TASK REQUIREMENTS:
In the material below, find the line that contains "This screenshot has width=1100, height=745." and the line that contains "Given: Click the 'Make", then write out exactly those two lines and everything between them.

PROVIDED ENTRIES:
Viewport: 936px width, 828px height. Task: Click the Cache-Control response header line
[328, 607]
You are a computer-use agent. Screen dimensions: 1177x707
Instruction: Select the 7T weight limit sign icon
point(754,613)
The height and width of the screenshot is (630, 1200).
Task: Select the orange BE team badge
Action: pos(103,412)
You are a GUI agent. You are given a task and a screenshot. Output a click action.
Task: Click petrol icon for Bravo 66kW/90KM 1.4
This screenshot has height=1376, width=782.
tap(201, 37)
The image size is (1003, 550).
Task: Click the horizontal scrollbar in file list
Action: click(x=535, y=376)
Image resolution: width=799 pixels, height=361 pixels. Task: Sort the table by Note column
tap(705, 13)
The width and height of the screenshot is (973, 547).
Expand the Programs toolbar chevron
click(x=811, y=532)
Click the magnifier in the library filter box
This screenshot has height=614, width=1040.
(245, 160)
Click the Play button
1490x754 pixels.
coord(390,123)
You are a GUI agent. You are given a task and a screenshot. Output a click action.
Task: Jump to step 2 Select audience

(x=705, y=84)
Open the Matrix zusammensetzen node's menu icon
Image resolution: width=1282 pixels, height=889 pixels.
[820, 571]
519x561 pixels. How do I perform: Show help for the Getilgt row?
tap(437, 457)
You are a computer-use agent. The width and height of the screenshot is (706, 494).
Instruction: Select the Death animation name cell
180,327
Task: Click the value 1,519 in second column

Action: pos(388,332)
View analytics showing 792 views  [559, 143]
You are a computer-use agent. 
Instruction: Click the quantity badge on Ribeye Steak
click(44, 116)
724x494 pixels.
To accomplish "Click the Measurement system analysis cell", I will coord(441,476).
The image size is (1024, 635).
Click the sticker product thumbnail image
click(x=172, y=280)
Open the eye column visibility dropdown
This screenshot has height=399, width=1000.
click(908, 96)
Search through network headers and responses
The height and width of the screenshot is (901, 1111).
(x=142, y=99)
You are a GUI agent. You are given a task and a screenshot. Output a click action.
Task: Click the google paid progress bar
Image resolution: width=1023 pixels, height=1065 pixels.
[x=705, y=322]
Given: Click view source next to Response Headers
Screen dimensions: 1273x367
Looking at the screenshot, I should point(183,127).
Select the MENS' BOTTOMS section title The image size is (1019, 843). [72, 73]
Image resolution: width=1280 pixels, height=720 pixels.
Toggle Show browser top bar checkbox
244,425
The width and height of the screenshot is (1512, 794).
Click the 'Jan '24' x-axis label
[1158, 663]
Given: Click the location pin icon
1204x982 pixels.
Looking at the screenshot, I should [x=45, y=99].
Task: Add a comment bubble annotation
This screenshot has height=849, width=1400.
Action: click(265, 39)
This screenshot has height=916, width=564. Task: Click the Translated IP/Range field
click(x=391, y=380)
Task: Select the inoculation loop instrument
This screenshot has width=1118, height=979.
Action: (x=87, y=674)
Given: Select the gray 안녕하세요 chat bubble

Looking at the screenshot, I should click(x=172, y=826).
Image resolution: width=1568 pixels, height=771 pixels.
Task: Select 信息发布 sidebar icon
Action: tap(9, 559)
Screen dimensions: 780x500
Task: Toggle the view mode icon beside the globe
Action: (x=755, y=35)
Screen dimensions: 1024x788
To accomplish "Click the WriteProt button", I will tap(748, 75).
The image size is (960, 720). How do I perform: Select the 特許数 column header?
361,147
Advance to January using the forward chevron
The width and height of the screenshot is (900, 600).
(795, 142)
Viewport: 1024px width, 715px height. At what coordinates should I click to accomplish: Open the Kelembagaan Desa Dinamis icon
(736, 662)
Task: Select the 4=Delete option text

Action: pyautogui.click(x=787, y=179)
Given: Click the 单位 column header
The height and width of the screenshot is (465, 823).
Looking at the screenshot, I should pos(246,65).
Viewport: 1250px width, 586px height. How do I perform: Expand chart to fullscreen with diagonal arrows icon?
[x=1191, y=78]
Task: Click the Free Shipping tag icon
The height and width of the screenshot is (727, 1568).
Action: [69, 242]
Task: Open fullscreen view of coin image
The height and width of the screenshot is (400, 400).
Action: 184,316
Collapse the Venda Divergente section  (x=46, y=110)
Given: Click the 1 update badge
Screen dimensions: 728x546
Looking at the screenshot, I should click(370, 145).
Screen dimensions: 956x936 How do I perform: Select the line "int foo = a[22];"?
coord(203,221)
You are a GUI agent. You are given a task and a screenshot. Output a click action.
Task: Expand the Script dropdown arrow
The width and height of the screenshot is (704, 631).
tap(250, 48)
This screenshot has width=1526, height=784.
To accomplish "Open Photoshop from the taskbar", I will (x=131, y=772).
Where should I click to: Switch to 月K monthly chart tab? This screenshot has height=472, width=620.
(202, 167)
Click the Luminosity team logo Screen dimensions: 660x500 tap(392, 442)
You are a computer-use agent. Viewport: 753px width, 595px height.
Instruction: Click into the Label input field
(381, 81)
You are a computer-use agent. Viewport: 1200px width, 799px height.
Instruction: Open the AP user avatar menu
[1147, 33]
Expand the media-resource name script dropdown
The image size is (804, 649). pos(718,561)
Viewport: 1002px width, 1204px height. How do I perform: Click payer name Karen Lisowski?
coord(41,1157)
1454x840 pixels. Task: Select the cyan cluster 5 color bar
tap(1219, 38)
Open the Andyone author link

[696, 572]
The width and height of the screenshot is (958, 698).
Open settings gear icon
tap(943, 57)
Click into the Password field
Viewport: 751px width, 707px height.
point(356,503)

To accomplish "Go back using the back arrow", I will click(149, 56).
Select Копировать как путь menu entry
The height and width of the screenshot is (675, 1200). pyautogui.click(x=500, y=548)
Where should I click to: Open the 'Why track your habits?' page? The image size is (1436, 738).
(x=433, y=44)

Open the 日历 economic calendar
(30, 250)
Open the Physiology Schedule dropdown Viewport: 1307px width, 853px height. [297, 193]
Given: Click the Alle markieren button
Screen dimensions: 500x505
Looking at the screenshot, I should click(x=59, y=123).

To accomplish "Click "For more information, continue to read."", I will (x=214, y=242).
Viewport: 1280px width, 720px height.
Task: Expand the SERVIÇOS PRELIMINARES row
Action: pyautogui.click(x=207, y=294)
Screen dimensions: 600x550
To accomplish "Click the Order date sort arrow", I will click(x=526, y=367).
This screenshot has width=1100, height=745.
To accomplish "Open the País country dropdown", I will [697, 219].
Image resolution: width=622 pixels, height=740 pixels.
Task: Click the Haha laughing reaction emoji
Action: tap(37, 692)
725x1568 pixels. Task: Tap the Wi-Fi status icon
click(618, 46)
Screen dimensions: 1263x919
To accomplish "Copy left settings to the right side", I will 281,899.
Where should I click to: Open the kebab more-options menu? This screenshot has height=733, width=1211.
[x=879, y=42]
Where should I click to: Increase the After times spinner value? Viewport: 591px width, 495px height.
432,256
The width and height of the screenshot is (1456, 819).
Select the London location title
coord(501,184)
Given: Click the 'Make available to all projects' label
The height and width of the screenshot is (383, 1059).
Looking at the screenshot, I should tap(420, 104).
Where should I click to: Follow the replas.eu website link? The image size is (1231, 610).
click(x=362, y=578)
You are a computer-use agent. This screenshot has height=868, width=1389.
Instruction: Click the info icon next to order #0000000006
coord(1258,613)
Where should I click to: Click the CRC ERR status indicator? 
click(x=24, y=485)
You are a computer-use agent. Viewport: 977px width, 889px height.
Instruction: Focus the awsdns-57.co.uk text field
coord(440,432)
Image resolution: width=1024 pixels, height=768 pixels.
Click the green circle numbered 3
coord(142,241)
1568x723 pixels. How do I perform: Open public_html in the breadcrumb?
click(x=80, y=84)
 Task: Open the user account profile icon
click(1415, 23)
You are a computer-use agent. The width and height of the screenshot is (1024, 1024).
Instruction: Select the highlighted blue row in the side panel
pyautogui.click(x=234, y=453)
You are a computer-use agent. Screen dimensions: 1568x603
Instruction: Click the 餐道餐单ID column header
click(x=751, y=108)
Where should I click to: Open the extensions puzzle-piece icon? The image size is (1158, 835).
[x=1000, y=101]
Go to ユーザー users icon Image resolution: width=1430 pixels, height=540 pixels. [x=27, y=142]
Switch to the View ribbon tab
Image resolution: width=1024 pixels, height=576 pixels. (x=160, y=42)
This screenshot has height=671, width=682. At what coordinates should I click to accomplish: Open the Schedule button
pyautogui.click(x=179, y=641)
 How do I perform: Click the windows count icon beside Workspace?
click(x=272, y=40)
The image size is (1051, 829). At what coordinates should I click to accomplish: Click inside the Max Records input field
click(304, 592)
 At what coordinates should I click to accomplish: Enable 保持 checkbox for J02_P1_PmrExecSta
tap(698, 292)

ANSWER SECTION:
This screenshot has width=1100, height=745.
To accomplish "Open the País country dropdown", I will [697, 219].
Image resolution: width=622 pixels, height=740 pixels.
Task: Click the Haha laughing reaction emoji
Action: tap(37, 692)
725x1568 pixels. Task: Tap the Wi-Fi status icon
click(618, 46)
Screen dimensions: 1263x919
To accomplish "Copy left settings to the right side", I will 281,899.
Where should I click to: Open the kebab more-options menu? This screenshot has height=733, width=1211.
[x=879, y=42]
Where should I click to: Increase the After times spinner value? Viewport: 591px width, 495px height.
432,256
The width and height of the screenshot is (1456, 819).
Select the London location title
coord(501,184)
Given: Click the 'Make available to all projects' label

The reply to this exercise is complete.